#### SOURCE EXTRACT:
[start]

Corruption in Denmark is amongst the lowest in the world. According to the 2021 Corruption Perceptions Index from Transparency International, Denmark scored 90 on a scale from 0 ("highly corrupt") to 100 ("very clean"). When ranked by score, Denmark shared first place with Finland and New Zealand among the 180 countries in the Index, where the country or countries ranked first are perceived to have the most honest public sector.  For comparison, the worst score was 12 (ranked 180).  The International Consortium of Investigative Journalists reported in 2014 that Denmark has consistently been in the top-4 since the publication of the first Corruption Perceptions Index report in 1995. 

Moreover, Transparency International's Global Corruption Barometer 2013 shows that the public does not consider corruption a major problem in Danish society, and bribes paid to access public benefits and services are virtually non-existent.

[end]

#### DATA SHOWN:
[start]

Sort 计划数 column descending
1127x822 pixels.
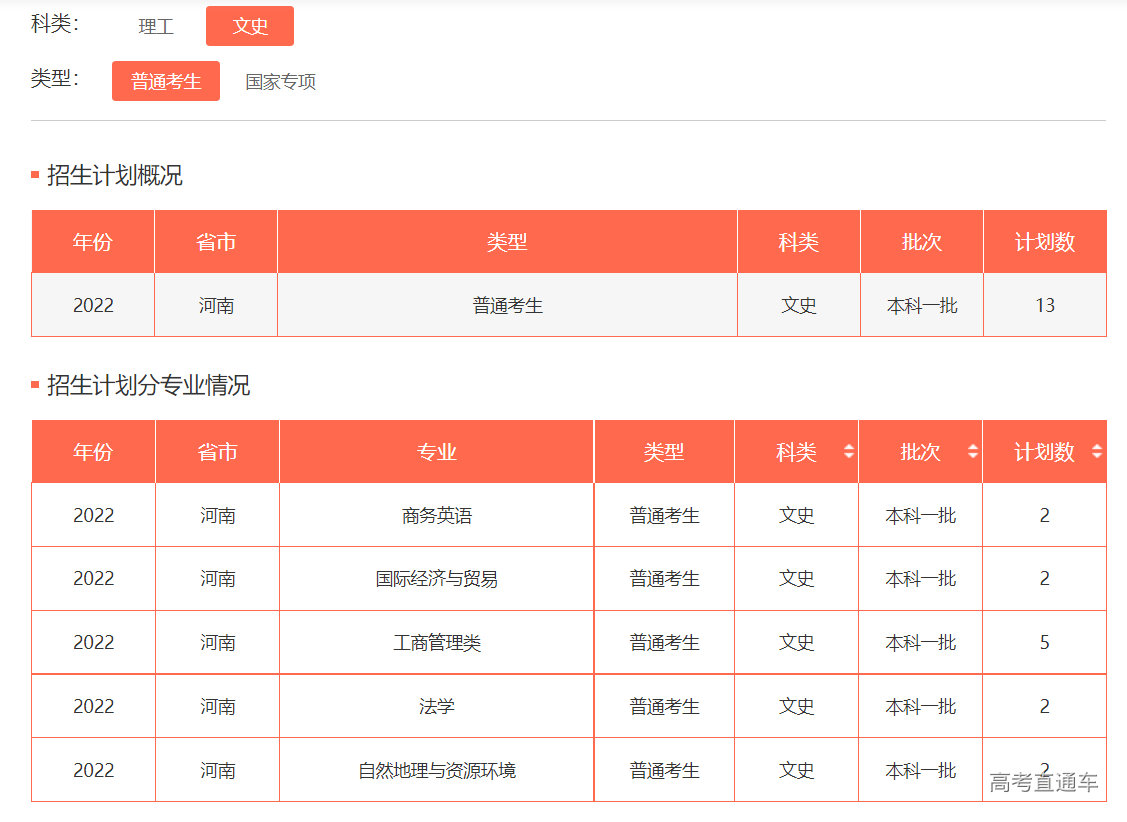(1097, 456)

[end]
[start]

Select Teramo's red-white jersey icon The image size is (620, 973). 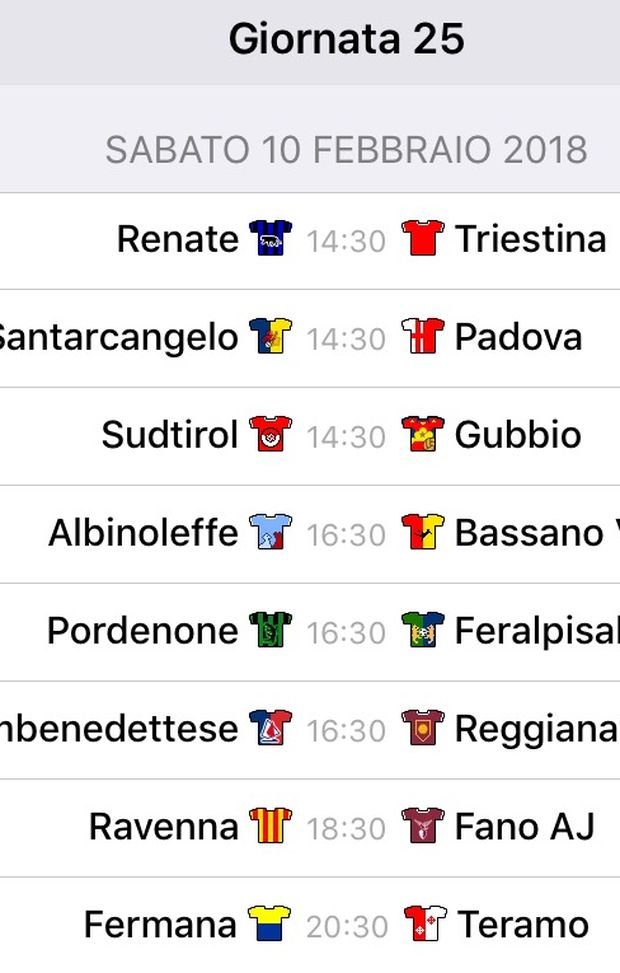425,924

[end]
[start]

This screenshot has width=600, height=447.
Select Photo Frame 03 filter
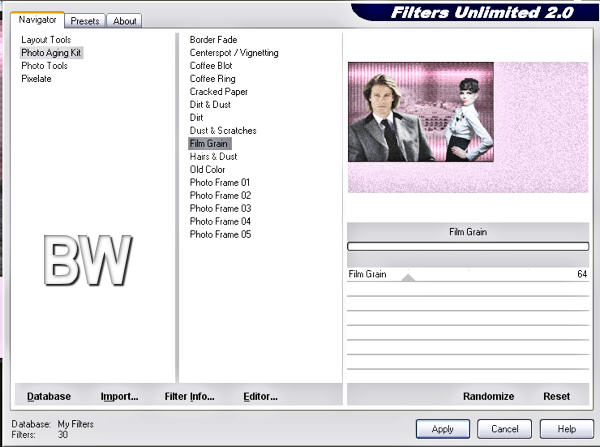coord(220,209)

[end]

#### PROBLEMS AND TASKS:
(a) According to the passage on corruption in Denmark, which two countries shared first place with Denmark in the 2021 Corruption Perceptions Index?
(b) Write the next paragraph of the passage on corruption in Denmark, picking up after its final sentence.
The records play no part here.

#### OUTPUTS:
(a) Finland and New Zealand.

(b)
The business environment regarding the ethical behaviour of companies' interaction with public officials, politicians and other enterprises, as well as the financial auditing and reporting standards among companies, are very strong, according to the Global Competitiveness Report 2013–2014.

The OECD has pointed out in 2013, though, that it had "serious concerns about the lack of enforcement" of bribery paid by Danish companies abroad.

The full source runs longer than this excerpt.